Handle fast-changing reference data in an AWS Glue streaming ETL job

Post Syndicated from Jerome Rajan original https://aws.amazon.com/blogs/big-data/handle-fast-changing-reference-data-in-an-aws-glue-streaming-etl-job/

Streaming ETL jobs in AWS Glue can consume data from streaming sources such as Amazon Kinesis and Apache Kafka, clean and transform those data streams in-flight, as well as continuously load the results into Amazon Simple Storage Service (Amazon S3) data lakes, data warehouses, or other data stores.

The always-on nature of streaming jobs poses a unique challenge when handling fast-changing reference data that is used to enrich data streams within the AWS Glue streaming ETL job. AWS Glue processes real-time data from Amazon Kinesis Data Streams using micro-batches. The foreachbatch method used to process micro-batches handles one data stream.

This post proposes a solution to enrich streaming data with frequently changing reference data in an AWS Glue streaming ETL job.

You can enrich data streams with changing reference data in the following ways:

Read the reference dataset with every micro-batch, which can cause redundant reads and an increase in read requests.

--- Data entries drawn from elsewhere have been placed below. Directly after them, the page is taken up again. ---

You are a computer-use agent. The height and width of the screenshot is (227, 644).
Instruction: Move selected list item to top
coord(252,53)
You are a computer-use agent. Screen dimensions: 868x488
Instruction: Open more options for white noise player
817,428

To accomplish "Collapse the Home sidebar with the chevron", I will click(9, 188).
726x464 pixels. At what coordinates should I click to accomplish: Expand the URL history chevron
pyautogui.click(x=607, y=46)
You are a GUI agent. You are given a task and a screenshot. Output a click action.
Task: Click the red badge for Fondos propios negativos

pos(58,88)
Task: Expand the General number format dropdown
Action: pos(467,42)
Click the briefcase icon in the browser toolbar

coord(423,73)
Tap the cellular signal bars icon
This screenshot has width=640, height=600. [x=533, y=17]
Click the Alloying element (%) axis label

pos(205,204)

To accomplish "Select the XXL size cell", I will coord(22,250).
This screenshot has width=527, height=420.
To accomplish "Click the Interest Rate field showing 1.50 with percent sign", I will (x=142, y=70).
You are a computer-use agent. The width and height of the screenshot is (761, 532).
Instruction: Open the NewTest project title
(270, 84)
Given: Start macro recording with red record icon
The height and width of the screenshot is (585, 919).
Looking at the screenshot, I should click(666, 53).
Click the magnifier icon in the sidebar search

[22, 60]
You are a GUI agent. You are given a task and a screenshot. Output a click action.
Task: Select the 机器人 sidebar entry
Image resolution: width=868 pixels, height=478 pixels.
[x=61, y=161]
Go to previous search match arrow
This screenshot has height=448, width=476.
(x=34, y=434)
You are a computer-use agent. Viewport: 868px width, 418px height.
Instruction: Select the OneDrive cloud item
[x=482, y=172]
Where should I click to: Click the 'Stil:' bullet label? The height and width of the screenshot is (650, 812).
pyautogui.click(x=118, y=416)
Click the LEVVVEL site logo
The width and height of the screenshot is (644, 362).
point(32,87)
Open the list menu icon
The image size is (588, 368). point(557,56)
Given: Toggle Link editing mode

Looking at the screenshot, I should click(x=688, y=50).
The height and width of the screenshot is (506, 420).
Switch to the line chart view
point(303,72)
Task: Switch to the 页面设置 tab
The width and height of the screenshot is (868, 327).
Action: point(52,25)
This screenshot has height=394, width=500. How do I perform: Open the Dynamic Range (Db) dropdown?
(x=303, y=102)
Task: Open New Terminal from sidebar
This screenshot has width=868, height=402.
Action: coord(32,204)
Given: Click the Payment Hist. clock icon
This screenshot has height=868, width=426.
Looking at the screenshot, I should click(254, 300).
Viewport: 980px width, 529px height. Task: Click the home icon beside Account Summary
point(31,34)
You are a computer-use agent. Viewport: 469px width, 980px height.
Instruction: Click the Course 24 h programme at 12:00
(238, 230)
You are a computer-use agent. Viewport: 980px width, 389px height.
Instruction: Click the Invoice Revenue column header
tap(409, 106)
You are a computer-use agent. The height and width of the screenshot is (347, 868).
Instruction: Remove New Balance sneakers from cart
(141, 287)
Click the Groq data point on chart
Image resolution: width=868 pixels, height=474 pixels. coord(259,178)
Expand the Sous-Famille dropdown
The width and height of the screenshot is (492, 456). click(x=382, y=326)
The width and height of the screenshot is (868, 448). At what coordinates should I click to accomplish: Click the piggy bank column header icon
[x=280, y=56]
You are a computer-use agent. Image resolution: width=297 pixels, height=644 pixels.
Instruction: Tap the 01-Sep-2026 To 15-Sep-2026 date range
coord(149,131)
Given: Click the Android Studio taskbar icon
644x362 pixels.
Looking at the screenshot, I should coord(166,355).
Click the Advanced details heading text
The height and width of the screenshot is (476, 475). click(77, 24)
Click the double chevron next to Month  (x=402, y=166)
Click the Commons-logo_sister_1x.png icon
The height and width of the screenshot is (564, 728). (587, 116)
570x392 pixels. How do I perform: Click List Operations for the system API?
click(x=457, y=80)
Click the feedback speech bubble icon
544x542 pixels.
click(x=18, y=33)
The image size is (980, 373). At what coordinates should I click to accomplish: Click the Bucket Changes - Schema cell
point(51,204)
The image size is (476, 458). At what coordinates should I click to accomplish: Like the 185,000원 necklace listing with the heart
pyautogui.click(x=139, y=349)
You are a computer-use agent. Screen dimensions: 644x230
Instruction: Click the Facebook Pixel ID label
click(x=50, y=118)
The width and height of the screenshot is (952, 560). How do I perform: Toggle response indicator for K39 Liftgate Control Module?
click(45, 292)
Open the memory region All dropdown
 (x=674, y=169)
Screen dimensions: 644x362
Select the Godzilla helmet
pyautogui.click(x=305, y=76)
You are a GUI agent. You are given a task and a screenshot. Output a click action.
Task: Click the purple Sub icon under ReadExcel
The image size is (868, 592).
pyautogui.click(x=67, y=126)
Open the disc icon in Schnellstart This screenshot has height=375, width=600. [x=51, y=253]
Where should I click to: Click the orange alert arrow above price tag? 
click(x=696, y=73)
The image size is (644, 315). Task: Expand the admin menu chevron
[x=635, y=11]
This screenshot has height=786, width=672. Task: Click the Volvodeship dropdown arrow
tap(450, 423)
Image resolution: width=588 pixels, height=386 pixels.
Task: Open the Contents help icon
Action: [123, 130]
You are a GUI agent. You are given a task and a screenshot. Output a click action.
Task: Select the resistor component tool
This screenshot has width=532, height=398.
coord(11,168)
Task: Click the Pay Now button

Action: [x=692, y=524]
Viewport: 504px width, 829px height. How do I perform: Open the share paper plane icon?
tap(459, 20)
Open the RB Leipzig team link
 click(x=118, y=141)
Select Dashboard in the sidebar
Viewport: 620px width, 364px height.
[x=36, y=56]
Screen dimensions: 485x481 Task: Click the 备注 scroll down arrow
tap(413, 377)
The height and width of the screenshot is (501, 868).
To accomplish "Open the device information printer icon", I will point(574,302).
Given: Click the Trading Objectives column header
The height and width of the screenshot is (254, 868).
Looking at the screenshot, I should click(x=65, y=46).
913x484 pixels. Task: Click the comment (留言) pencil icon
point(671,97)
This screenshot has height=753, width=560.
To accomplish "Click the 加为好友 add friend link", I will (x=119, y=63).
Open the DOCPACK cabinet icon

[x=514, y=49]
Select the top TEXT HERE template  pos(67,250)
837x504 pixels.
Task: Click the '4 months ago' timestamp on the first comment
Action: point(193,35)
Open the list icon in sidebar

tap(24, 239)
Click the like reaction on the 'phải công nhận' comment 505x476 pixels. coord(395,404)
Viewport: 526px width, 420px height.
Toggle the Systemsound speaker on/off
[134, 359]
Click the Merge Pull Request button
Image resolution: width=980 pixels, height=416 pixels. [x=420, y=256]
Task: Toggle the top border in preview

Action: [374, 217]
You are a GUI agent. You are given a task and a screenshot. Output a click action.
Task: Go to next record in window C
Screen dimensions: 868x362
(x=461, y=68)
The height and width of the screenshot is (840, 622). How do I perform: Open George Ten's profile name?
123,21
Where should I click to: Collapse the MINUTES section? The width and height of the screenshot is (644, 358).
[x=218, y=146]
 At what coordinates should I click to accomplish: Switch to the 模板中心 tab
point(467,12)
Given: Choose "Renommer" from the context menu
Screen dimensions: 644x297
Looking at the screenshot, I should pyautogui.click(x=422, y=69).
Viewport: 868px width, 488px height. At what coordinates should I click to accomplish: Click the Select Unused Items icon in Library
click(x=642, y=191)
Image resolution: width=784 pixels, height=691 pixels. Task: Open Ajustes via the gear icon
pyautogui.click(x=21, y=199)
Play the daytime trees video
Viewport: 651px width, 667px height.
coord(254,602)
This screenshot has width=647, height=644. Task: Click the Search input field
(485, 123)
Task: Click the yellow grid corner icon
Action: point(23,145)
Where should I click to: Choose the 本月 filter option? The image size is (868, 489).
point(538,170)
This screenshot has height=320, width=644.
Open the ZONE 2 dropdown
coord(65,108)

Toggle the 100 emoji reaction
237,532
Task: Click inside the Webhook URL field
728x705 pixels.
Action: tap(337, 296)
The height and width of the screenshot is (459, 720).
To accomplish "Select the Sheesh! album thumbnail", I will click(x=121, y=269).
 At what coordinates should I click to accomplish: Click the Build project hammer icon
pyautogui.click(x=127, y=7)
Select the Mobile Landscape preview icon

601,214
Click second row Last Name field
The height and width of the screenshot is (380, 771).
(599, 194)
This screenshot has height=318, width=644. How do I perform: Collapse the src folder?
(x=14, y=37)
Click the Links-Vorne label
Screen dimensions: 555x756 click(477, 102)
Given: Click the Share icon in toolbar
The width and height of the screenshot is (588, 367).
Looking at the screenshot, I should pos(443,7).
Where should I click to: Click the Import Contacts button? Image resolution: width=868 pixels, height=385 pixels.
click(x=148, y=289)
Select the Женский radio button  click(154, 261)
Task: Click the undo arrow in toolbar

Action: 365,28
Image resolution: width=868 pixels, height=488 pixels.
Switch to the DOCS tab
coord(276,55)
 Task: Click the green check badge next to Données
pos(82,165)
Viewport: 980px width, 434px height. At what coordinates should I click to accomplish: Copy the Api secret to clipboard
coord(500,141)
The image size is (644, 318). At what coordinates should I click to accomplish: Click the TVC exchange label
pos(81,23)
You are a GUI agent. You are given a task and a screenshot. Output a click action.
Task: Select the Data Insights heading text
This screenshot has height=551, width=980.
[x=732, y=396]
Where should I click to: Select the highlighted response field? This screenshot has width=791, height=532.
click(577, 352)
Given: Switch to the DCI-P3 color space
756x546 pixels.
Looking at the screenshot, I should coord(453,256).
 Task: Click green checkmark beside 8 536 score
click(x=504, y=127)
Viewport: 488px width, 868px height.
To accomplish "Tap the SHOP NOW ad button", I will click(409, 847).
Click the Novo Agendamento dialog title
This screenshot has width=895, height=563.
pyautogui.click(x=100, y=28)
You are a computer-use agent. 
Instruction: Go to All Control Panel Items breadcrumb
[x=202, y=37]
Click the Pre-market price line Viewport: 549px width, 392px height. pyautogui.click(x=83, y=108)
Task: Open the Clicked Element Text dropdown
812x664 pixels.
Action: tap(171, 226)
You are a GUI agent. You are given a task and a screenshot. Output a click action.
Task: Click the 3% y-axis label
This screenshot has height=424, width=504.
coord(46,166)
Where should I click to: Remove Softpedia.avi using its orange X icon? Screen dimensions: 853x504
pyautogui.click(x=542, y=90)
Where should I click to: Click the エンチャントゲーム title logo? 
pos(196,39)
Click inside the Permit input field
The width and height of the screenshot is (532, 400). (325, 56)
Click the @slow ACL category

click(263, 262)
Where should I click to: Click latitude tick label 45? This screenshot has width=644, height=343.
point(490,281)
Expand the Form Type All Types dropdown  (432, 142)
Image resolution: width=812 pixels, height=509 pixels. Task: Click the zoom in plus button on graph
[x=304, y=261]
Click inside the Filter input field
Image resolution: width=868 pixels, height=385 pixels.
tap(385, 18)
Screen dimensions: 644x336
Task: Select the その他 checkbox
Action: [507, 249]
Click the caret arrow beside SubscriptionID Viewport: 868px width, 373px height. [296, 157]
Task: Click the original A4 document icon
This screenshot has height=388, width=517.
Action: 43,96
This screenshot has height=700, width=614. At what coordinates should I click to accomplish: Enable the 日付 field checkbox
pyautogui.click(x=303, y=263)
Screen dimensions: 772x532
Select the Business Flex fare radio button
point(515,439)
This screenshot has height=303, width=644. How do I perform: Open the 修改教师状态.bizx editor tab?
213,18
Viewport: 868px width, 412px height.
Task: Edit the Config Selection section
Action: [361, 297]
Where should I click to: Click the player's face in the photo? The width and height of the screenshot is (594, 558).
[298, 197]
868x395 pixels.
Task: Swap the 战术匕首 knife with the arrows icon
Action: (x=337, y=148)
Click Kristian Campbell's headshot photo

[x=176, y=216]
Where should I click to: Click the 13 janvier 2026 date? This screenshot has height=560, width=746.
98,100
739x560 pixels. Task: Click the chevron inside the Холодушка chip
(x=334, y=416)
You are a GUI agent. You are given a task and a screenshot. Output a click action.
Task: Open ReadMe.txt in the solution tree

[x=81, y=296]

This approach is expensive, inefficient, and isn’t covered in this post.
Design a method to tell the AWS Glue streaming job that the reference data has changed and refresh it only when needed. This approach is cost-effective and highly available. We recommend using this approach.

Solution overview

This post uses DynamoDB Streams to capture changes to reference data, as illustrated in the following architecture diagram. For more information about DynamoDB Streams, see DynamoDB Streams Use Cases and Design Patterns.

The workflow contains the following steps:

A user or application updates or creates a new item in the DynamoDB table.
DynamoDB Streams is used to identify changes in the reference data.
A Lambda function is invoked every time a change occurs in the reference data.
The Lambda function captures the event containing the changed record, creates a “change file” and places it in an Amazon S3 bucket.
The AWS Glue job is designed to monitor the stream for this value in every micro-batch. The moment that it sees the change flag, AWS Glue initiates a refresh of the DynamoDB data before processing any further records in the stream.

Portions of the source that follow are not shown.